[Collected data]
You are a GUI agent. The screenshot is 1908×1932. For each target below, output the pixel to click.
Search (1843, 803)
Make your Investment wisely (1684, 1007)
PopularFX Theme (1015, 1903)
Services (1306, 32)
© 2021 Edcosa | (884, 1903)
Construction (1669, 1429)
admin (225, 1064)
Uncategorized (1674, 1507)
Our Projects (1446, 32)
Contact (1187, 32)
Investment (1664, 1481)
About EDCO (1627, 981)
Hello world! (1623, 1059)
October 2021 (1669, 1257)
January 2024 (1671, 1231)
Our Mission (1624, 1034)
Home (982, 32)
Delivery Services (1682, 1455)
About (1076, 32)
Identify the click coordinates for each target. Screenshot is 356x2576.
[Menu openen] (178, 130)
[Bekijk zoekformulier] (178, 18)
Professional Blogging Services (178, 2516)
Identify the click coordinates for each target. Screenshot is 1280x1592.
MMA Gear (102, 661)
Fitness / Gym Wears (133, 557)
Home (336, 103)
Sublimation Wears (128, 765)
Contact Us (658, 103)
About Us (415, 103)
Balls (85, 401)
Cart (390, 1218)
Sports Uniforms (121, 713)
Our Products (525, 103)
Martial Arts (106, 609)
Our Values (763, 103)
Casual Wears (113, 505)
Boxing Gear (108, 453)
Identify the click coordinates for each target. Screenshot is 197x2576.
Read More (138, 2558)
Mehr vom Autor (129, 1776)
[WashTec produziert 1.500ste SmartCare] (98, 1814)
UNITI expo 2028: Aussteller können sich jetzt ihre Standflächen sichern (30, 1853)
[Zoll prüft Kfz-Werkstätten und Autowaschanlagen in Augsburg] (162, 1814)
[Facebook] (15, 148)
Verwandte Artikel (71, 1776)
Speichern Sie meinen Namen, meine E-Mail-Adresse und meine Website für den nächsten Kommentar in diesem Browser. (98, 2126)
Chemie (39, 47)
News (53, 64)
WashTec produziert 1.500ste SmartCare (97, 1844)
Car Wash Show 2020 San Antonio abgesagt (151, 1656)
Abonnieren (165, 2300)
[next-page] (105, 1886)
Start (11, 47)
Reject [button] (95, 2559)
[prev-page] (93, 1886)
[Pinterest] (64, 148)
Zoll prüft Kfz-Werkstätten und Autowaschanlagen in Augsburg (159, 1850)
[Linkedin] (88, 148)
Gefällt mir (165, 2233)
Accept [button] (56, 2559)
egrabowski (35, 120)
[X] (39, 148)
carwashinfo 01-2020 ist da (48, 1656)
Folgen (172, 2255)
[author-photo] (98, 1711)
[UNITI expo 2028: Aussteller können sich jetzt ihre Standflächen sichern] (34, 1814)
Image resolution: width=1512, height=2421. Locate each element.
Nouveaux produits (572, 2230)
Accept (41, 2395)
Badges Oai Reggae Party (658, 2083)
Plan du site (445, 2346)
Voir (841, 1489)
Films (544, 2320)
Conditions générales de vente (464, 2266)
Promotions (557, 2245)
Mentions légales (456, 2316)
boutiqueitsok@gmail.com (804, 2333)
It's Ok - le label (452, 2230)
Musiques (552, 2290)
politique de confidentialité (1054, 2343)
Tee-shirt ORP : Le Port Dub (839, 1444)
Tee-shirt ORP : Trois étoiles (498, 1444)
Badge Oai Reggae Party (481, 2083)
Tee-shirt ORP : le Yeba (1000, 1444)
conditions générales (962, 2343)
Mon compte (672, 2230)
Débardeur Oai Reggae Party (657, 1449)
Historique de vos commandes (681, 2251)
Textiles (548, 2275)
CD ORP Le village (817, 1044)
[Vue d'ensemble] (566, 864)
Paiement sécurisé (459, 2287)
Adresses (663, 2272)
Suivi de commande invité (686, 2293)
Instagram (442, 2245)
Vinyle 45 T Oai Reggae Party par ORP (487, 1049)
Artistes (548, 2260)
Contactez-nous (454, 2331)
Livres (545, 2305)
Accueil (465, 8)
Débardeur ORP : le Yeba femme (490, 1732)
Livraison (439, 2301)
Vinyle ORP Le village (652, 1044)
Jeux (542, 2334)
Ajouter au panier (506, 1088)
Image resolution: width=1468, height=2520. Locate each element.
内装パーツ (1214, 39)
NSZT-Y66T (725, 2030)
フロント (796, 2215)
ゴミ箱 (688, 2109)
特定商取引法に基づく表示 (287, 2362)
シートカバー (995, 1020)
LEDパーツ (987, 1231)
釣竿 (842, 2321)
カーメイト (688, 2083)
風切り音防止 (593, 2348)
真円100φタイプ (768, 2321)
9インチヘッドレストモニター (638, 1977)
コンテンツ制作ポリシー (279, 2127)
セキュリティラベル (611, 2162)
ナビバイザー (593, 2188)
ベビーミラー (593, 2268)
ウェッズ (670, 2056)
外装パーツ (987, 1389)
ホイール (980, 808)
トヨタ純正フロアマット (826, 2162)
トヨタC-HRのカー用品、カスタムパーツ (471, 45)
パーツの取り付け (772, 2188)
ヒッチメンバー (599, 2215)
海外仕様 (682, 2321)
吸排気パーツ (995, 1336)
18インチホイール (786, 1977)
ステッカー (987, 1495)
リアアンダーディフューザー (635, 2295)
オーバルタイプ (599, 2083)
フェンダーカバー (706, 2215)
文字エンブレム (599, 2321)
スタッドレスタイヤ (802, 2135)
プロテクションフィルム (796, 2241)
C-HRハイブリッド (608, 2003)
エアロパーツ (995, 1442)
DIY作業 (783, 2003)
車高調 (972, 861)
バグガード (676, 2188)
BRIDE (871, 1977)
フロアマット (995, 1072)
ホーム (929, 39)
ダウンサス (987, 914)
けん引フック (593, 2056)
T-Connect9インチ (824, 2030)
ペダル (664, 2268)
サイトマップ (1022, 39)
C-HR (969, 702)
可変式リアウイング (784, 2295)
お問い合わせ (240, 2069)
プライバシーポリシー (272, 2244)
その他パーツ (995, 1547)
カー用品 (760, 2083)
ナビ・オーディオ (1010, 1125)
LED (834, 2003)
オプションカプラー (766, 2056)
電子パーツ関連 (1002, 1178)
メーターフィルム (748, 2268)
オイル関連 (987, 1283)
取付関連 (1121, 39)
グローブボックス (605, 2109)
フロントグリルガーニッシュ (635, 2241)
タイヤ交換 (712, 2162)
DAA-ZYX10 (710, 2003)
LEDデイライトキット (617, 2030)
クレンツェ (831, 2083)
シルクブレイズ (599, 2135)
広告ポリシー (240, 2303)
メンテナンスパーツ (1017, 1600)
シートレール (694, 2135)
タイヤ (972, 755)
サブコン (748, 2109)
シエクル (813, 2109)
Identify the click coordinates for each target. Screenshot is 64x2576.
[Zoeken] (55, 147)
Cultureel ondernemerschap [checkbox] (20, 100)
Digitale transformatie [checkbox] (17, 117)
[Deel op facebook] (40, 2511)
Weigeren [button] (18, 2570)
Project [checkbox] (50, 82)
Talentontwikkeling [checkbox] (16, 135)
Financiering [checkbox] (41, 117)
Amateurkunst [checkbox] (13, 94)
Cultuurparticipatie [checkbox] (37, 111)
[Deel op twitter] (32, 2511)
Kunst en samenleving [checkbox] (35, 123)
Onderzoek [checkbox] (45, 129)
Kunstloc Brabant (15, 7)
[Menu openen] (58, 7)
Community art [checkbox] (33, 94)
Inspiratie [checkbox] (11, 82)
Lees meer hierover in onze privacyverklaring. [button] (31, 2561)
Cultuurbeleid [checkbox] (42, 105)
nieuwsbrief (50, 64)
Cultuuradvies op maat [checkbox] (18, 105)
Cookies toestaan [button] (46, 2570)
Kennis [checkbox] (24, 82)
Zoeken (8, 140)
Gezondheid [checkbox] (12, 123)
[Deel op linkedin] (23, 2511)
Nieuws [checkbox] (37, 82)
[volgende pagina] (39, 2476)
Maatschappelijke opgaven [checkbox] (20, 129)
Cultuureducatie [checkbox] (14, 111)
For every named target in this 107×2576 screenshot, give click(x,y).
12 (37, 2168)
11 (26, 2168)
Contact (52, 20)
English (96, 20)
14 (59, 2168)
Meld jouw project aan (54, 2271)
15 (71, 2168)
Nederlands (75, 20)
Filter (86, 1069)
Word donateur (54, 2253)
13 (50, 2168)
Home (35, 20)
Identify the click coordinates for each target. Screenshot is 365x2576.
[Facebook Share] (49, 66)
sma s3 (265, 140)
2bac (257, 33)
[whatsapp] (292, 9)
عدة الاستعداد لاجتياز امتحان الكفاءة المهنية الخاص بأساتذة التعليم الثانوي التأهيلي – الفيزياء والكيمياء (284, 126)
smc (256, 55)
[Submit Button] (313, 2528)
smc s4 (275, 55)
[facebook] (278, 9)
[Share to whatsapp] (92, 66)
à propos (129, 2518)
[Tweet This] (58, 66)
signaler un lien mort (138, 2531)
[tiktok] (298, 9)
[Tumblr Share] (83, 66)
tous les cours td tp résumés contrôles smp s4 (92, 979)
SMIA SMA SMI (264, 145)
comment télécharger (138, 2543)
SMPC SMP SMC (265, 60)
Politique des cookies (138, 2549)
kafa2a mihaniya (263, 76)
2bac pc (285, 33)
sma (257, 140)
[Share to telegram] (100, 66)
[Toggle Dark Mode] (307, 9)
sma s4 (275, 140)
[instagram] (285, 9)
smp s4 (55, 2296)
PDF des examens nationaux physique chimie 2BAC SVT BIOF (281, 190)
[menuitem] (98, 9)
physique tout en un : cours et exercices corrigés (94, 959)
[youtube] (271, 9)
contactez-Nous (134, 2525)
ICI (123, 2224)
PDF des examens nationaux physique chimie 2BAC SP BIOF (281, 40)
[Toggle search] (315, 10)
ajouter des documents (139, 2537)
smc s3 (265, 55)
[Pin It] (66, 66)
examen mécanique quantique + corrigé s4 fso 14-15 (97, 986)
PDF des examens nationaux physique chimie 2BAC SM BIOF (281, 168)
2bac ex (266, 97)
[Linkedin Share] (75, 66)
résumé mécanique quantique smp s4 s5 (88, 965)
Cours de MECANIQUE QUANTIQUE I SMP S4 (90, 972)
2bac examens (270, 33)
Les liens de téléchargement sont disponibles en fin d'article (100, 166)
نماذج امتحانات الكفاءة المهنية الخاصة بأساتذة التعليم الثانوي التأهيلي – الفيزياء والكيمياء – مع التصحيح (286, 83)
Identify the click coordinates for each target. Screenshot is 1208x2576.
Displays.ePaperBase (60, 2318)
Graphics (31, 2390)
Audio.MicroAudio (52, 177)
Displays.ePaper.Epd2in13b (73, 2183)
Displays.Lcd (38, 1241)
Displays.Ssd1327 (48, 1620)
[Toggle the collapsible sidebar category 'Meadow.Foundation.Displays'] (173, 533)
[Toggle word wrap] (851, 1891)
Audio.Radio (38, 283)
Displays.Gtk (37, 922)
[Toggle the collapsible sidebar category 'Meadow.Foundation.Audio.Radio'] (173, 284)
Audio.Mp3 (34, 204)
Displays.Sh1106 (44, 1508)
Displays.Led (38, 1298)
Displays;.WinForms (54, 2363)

> _EXERCISE DETAILS_
Copy out each line of the records where the string "الثانوي" appears.

> _EXERCISE SOLUTION_
عدة الاستعداد لاجتياز امتحان الكفاءة المهنية الخاص بأساتذة التعليم الثانوي التأهيلي – الفيزياء والكيمياء (284, 126)
نماذج امتحانات الكفاءة المهنية الخاصة بأساتذة التعليم الثانوي التأهيلي – الفيزياء والكيمياء – مع التصحيح (286, 83)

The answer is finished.